*Text shown*.
————————

Oscar-winning actor Anthony Hopkins is opening up about one of the most painful parts of his life—his long estrangement from his daughter, Abigail Hopkins. In his new memoir, We Did OK, Kid, the 87-year-old star reflects on decades of distance, regret, and a love that has endured even through silence.
Hopkins shares that his split from his first wife, actress Petronella Barker, in 1972 set the stage for the fractured relationship. “Our opposing personalities and my alcoholism doomed the relationship from the start,” he wrote. When their daughter Abigail was just 14 months old, Hopkins left home. “I looked down at her and whispered goodbye,” he recalls. “It is the saddest fact of my life, and my greatest regret.”
The two-time Academy Award winner admits he tried to make amends when Abigail was nine, but it was “awkward.” Though they briefly reconnected in the 1990s—Abigail even appeared in his films Shadowlands and The Remains of the Day—their reconciliation didn’t last. “We have never really been close,” Abigail told The Telegraph in 2006. “We’ve never discussed big life issues… our relationship was always so sporadic.”

————————

*Dataset content*.
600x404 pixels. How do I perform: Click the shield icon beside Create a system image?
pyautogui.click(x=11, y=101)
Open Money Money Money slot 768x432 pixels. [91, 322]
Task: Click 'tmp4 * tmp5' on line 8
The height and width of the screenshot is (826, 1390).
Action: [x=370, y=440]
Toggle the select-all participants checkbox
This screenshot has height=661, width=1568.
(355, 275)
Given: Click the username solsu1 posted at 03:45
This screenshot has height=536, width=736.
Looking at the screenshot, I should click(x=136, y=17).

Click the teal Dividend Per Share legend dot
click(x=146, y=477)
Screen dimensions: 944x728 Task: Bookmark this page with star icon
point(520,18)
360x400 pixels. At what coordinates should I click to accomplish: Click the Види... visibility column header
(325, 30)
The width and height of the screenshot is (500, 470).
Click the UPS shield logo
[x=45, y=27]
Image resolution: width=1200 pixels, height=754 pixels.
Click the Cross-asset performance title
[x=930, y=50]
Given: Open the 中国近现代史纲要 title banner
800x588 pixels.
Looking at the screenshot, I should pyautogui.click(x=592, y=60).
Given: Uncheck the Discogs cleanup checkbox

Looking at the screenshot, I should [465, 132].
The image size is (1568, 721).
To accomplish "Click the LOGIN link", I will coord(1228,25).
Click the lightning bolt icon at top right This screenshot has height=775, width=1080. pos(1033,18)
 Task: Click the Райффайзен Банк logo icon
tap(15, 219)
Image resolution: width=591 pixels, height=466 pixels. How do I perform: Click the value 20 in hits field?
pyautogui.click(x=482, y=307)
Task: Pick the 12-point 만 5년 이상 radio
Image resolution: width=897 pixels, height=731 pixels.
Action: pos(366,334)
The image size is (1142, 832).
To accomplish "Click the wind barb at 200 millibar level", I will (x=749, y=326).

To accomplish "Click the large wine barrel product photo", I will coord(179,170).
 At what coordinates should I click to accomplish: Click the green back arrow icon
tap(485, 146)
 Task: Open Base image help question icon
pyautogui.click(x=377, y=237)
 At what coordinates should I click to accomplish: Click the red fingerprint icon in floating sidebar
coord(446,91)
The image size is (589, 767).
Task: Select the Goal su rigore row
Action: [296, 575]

————————

*Work instruction 1*. In the Anthony Hopkins article, how old was Abigail when Hopkins left home?
*Work instruction 2*. Return the passage of the Anthony Hopkins article between "Oscar-winning actor Anthony" and "even through silence.", inclusive.

*Problem solution 1*. She was 14 months old.

*Problem solution 2*.
Oscar-winning actor Anthony Hopkins is opening up about one of the most painful parts of his life—his long estrangement from his daughter, Abigail Hopkins. In his new memoir, We Did OK, Kid, the 87-year-old star reflects on decades of distance, regret, and a love that has endured even through silence.